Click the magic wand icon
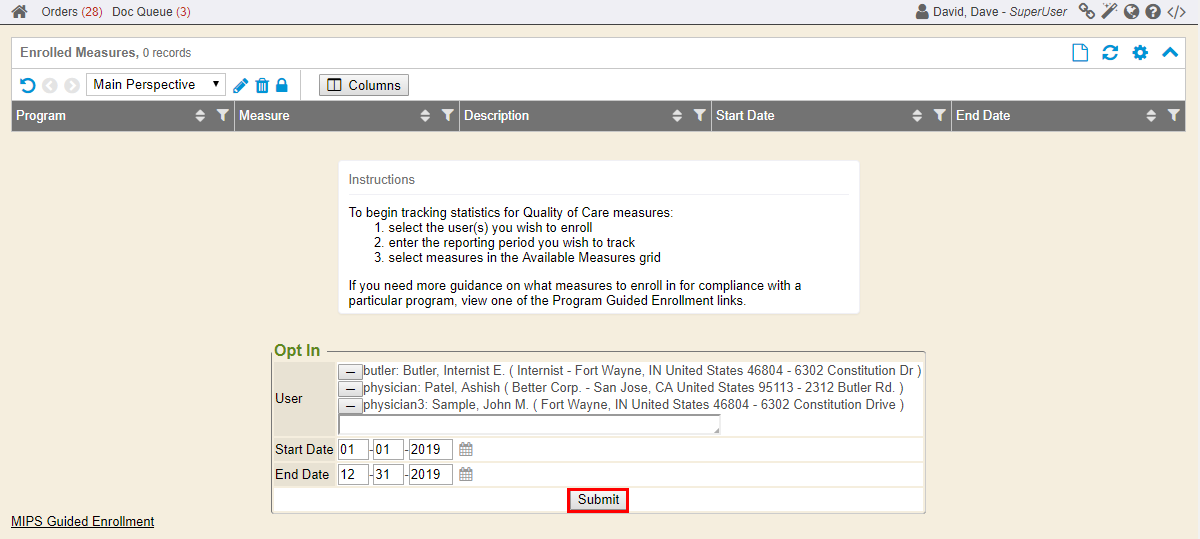 coord(1109,12)
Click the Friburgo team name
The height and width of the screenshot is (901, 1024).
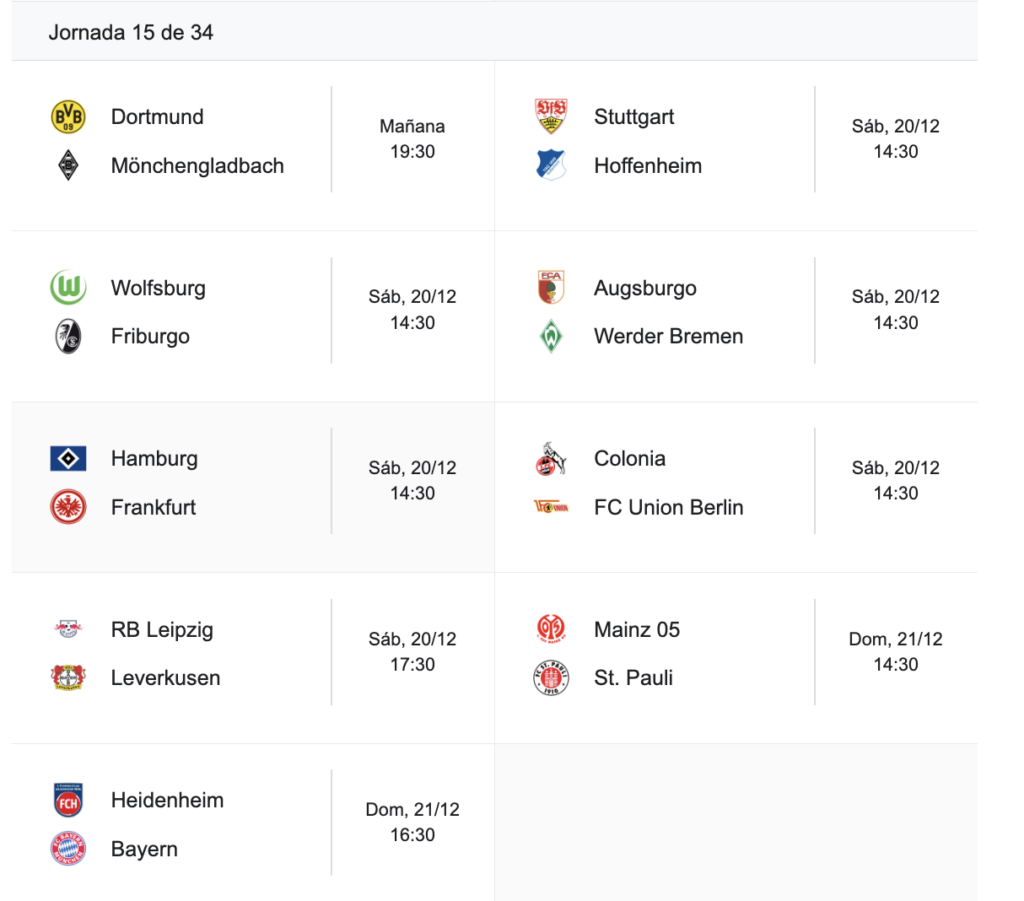pos(150,336)
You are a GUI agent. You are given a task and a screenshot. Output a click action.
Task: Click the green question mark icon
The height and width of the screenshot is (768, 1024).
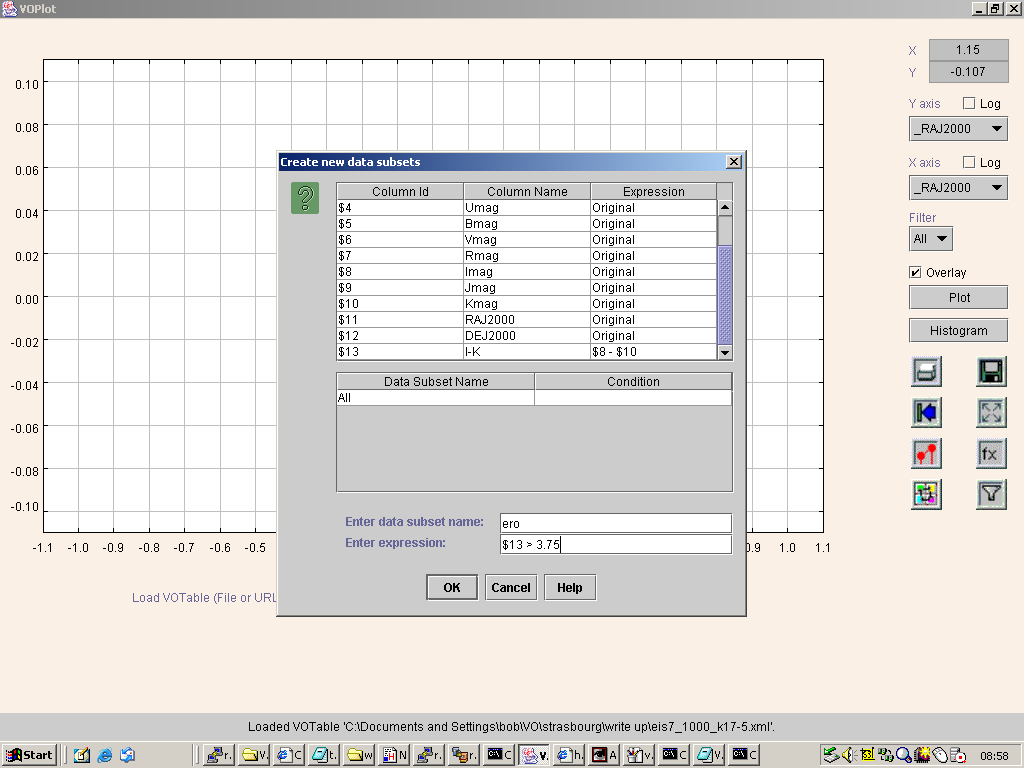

§ **Stated exercise**: Reproduce every line of the items above, the requests included, and increase each number in the coordinate answers by 41. Omit the pictures from your answer.

§ **Result**:
Click the magic wand icon
 coord(1150,53)
Click the Friburgo team name
The height and width of the screenshot is (901, 1024).
pos(191,377)
You are a GUI agent. You are given a task and a screenshot. Output a click action.
Task: Click the green question mark icon
The height and width of the screenshot is (768, 1024).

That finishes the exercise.